▶ **WRITTEN PROBLEM A**: In the key findings of the hydrogen-atom summary, what does the effective potential show?
▶ **WRITTEN PROBLEM B**: Recast the listing lines between the line holding "This screenshot has height=574, width=328." and the line holding "[x=72, y=306]", inclusive, as a Markdown table with the columns Row and Line, leaving out blank lines.

▶ **SELECTED EXCERPT**:
..........
# Atomic H over plane: effective potential and level reconstruction

**Authors:** S. Artyukova, K. Sveshnikov, A. Tolokonnikov

arXiv: 1901.09410 · 2019-01-29

## TL;DR

This paper investigates how a hydrogen atom behaves near a boundary plane with various boundary conditions, revealing phenomena like atomic level transformation and a potential minimum that causes the atom to 'soar' above the surface.

## Contribution

It provides a detailed analysis of atomic level reconstruction and effective potential behavior near a boundary, including exact solutions and numerical methods for different boundary conditions.

## Key findings

- Effective potential shows a minimum at finite atom-surface distance.
- Atomic energy levels transform into different states depending on boundary conditions.
- Significant level reconstruction occurs with strong atom-boundary affinity.
..........
▶ **RECORDS SHOWN**:
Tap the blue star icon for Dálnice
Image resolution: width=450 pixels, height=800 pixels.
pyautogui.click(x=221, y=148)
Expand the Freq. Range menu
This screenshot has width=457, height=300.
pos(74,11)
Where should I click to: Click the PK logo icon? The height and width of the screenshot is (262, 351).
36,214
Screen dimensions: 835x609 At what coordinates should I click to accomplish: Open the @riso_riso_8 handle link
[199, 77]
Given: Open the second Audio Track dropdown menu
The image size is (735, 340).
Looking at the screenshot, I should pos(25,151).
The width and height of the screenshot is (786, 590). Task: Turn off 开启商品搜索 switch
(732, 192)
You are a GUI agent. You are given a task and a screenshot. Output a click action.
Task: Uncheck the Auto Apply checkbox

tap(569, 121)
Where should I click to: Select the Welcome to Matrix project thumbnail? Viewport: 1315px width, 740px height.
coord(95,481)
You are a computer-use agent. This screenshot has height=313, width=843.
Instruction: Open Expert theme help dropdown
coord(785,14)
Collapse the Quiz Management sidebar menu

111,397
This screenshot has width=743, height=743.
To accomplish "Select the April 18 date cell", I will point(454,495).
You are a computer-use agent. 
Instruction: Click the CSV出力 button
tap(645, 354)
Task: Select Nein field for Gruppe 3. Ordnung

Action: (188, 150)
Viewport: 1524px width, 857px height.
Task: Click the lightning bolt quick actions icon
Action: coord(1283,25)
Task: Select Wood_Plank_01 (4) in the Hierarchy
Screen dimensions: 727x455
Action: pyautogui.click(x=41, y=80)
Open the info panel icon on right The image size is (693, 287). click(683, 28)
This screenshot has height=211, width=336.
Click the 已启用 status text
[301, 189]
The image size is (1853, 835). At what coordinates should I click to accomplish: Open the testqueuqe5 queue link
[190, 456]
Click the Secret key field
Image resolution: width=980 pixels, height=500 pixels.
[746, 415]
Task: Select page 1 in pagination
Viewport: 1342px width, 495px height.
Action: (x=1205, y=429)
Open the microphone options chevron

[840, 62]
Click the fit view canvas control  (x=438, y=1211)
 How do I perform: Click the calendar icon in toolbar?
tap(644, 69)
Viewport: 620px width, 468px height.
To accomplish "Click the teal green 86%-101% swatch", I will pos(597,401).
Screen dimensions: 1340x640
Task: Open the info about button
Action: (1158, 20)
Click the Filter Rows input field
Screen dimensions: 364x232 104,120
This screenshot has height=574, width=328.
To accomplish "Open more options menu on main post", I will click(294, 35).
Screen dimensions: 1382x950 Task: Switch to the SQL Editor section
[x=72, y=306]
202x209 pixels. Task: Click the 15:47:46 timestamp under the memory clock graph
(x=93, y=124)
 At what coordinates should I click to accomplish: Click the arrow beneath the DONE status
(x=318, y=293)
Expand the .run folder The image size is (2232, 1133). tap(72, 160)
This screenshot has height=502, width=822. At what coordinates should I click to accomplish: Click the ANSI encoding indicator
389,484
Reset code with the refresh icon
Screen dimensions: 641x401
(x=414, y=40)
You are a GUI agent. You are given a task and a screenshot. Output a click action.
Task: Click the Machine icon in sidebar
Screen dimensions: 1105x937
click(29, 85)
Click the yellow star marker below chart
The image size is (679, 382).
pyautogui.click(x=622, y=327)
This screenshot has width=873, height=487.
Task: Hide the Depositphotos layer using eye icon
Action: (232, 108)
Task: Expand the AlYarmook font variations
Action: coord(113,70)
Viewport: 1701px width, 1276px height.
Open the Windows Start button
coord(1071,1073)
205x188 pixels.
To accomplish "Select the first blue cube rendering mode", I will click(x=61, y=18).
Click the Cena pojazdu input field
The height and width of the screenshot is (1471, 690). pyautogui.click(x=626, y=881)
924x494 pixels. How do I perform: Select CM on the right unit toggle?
..........
▶ **OUTPUT A**: A minimum at finite atom-surface distance.

▶ **OUTPUT B**:
| Row | Line |
|---|---|
| 1 | This screenshot has height=574, width=328. |
| 2 | To accomplish "Open more options menu on main post", I will click(294, 35). |
| 3 | Screen dimensions: 1382x950 Task: Switch to the SQL Editor section |
| 4 | [x=72, y=306] |